• **Aufgabe**:
Beantworten Sie bitte anhand des Textes über die Säkularisierung in Europa diese Fragen:
1. Welche beiden Länder nennt der Text als Ausnahmen beim Rückgang der Religiosität und der Kirchenbindung?
2. Aus welchem Anlass verabschiedeten die Staats- und Regierungschefs der EU im März 2007 die „Berliner Erklärung“?
3. Auf welche gemeinsamen Werte nahm die Erklärung Bezug?

Der Prozess der Säkularisierung in Europa ist weit fortgeschritten. Die Religiosität und die Bindung an die Kirchen nahmen in den meisten Ländern, mit Ausnahme von Polen und Irland, in den Jahrzehnten nach dem Zweiten Weltkrieg ab.

aus dem n-tv Atlas 2008

Dennoch bezeichnen sich viele Europäer selbst als „christlich“. Wenigstens als Teil der persönlichen Identität spielt die christliche Tradition, ob nun tatsächlich gelebt oder nicht, für viele Menschen eine wichtige Rolle.

Symbol der Christenheit: Jesus am Kreuz
mev, Augsburg
Der offiziellen Politik bereitet der Umgang mit dieser religiösen Dimension deutliche Schwierigkeiten. Als die Staats- und Regierungschefs der EU im März 2007 aus Anlass des 50. Jahrestages der Römischen Verträge die „Berliner Erklärung“ zur Zukunft der EU verabschiedeten, nahmen sie darin auf gemeinsame Werte wie Menschenwürde, Gleichberechtigung, Demokratie und Rechtsstaatlichkeit Bezug, die die Gemeinschaft geprägt haben. Ein Hinweis auf die jüdischchristlichen Traditionen Europas dagegen fehlte – für die beiden christlichen Kirchen in Deutschland verständlicherweise ein Anlass zur Kritik.

• **Vorliegende Zeilen**:

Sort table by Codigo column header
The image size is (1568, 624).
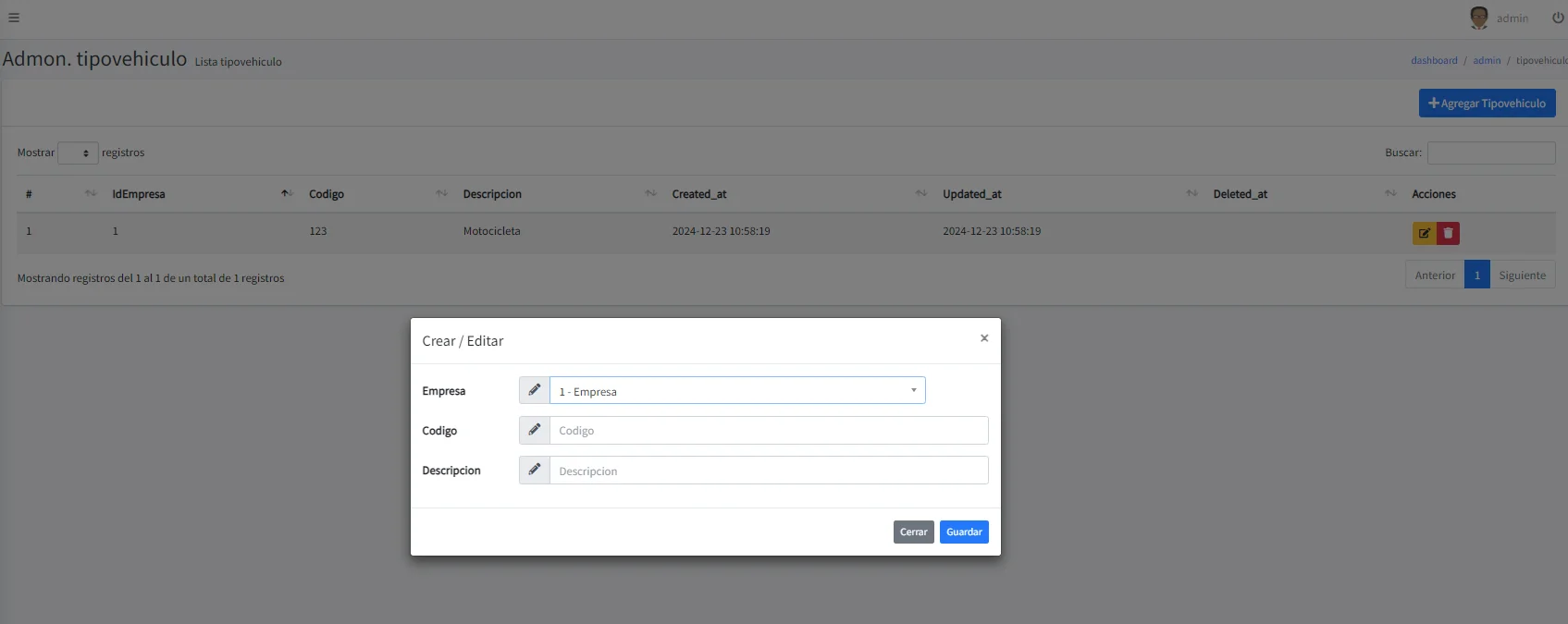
==
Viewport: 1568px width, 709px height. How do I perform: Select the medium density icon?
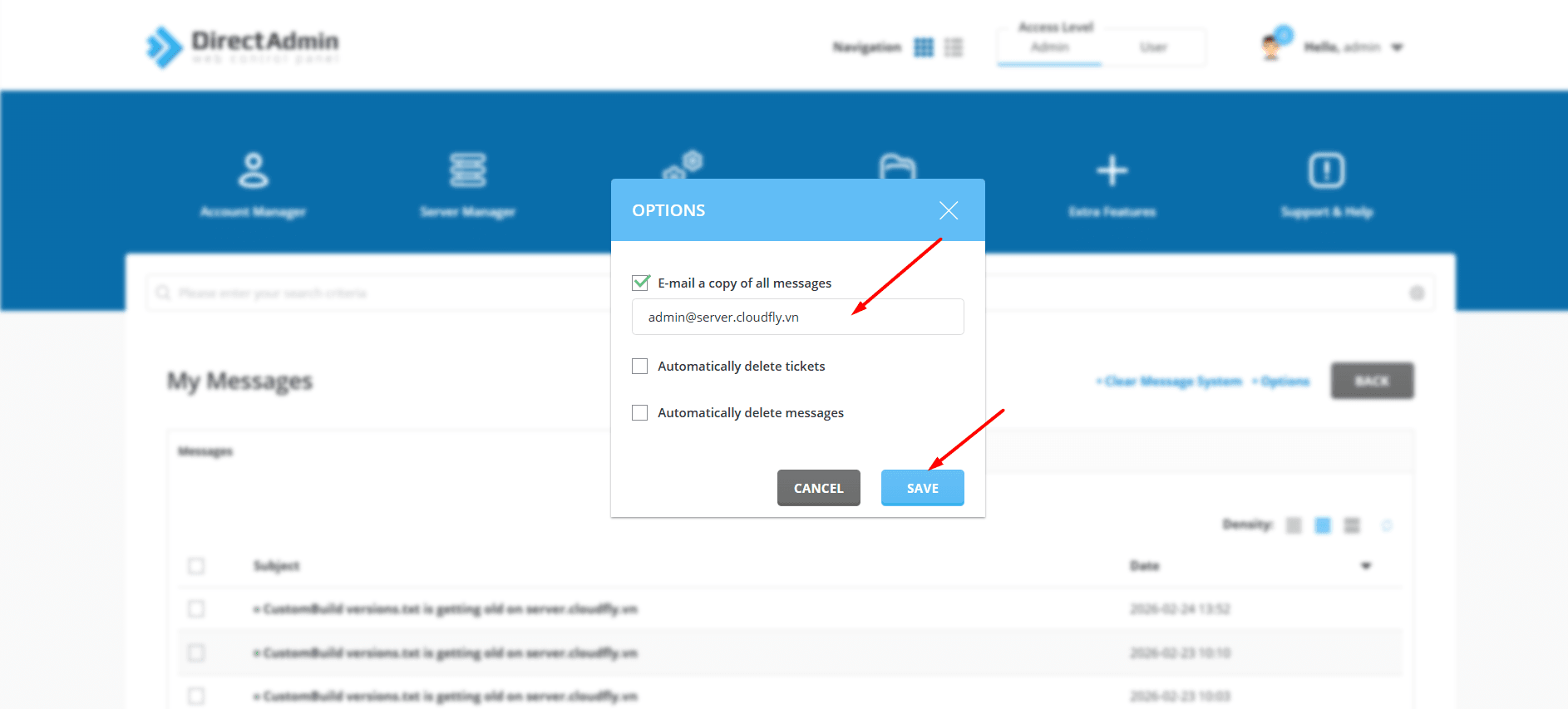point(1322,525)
--
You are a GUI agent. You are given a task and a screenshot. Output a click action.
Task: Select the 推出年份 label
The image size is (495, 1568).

• **Endergebnis**:
1. Polen und Irland
2. Anlass war der 50. Jahrestag der Römischen Verträge.
3. Menschenwürde, Gleichberechtigung, Demokratie und Rechtsstaatlichkeit